How would you translate this sentence from the fitness passage into Spanish? "Athletes start to lose noticeable muscle strength after three weeks of skipping workouts, a 2013 study of professional American footballers found."

---------- PASSAGE TO READ

Cardio or cardiovascular fitness refers to the body’s ability to transport oxygen to muscles, where it’s used to produce energy.

The more you challenge your cardiovascular system with activities like walking, running, cycling, swimming or aerobics, the more efficient it becomes.

Decreased cardio fitness forces the heart to work harder to pump oxygenated blood around the body, which causes you to feel fatigued and breathless faster. 

Some will feel a drop in stamina within the first week of missing workouts, Ms Ryan warns.

How long does it take to build your fitness back up? 

‘The further you are from your fitness potential, the more profound your results will be in the first 12 weeks,’ Australian sports scientist Tony Boutagy told the ABC

‘Studies are unanimous that beginners can pretty much double their strength within this time.

‘In terms of cardio, most studies show that within three to four weeks you can improve your VO2 [your maximum rate of oxygen consumption] somewhere between 20 and 30 per cent using interval training.’ 

Important tip: Make sure your rest days are not outnumbering your training days. 

Advertisement

STRENGTH AND MUSCLE 

Muscle mass and strength take longer to lose – anywhere between three weeks and three months – and are easier to maintain with light exercise and limited movement, Ms Ryan says.

Athletes start to lose noticeable muscle strength after three weeks of skipping workouts, a 2013 study of professional American footballers found.

Ms Ryan says this happens when there is no stimulation, which causes muscles to shrink and weaken.

‘Some suggest you can lose up to 10 percent of strength in one week, and over three months you will lose most of your gains,’ she said.

Muscle strength take between three weeks and three months to lose, and is easier to maintain with light exercise than cardio fitness (stock image)

--------------------
---------- INFORMATION

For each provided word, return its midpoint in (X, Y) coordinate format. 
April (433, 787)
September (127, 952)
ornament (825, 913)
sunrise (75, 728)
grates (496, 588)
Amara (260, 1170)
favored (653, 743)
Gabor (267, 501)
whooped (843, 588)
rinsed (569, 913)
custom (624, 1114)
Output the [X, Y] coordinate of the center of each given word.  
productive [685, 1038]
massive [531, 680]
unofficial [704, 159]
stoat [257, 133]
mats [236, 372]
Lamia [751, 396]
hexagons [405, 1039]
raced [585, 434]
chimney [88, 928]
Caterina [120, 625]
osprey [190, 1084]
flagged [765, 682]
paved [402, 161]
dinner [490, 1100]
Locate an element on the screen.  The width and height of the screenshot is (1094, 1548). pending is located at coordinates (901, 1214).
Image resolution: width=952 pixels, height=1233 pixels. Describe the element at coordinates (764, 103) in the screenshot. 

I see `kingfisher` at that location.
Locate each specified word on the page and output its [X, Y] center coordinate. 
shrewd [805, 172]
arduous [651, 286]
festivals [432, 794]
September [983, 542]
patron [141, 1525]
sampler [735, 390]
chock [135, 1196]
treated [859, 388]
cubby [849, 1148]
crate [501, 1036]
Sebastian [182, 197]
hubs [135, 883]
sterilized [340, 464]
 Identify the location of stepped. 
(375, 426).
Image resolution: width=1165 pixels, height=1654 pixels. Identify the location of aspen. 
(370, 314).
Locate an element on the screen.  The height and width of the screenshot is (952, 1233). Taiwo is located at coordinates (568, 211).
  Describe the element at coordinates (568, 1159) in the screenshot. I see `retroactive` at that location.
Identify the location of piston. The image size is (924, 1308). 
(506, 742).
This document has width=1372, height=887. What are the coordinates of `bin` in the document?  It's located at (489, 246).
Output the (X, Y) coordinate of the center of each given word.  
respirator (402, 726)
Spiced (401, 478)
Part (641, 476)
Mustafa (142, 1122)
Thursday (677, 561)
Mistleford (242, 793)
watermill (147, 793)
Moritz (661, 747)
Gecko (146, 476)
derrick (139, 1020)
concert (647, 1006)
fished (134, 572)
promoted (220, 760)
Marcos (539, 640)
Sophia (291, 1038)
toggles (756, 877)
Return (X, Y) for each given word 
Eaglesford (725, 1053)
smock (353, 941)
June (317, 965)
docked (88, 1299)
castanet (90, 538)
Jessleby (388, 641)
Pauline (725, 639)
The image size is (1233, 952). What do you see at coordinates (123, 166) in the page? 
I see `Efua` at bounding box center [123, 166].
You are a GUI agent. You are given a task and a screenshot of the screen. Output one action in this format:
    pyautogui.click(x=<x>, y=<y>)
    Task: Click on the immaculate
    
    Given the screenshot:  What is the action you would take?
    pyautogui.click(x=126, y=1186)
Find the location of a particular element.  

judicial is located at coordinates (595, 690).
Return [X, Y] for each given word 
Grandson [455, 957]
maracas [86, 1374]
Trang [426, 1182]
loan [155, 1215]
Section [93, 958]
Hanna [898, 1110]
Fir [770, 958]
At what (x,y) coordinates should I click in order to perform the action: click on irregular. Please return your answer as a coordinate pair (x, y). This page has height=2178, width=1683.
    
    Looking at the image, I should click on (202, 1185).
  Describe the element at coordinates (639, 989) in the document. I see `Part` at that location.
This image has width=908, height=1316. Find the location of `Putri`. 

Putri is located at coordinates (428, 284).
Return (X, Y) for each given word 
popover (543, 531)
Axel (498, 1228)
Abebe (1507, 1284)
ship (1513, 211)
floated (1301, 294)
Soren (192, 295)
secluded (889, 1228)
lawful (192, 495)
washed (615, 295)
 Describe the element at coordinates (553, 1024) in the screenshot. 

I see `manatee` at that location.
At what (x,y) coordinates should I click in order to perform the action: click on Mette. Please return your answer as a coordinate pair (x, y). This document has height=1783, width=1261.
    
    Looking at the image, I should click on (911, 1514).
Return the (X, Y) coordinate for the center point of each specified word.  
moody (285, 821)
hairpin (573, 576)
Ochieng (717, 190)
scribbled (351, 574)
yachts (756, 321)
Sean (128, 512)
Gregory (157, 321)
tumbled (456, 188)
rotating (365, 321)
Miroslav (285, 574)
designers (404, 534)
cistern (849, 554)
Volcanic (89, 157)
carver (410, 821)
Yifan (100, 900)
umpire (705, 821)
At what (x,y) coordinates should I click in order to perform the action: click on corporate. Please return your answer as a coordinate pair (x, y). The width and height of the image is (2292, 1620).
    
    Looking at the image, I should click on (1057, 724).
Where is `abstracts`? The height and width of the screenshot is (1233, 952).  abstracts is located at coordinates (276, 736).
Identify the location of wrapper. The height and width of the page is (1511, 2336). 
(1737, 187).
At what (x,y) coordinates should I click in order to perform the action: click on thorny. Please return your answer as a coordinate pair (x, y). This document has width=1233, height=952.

--------------------

RESPONSE TO THIS TASK → Los atletas comienzan a perder fuerza muscular de forma notable después de tres semanas de saltarse los entrenamientos, según halló un estudio de 2013 sobre jugadores profesionales de fútbol americano.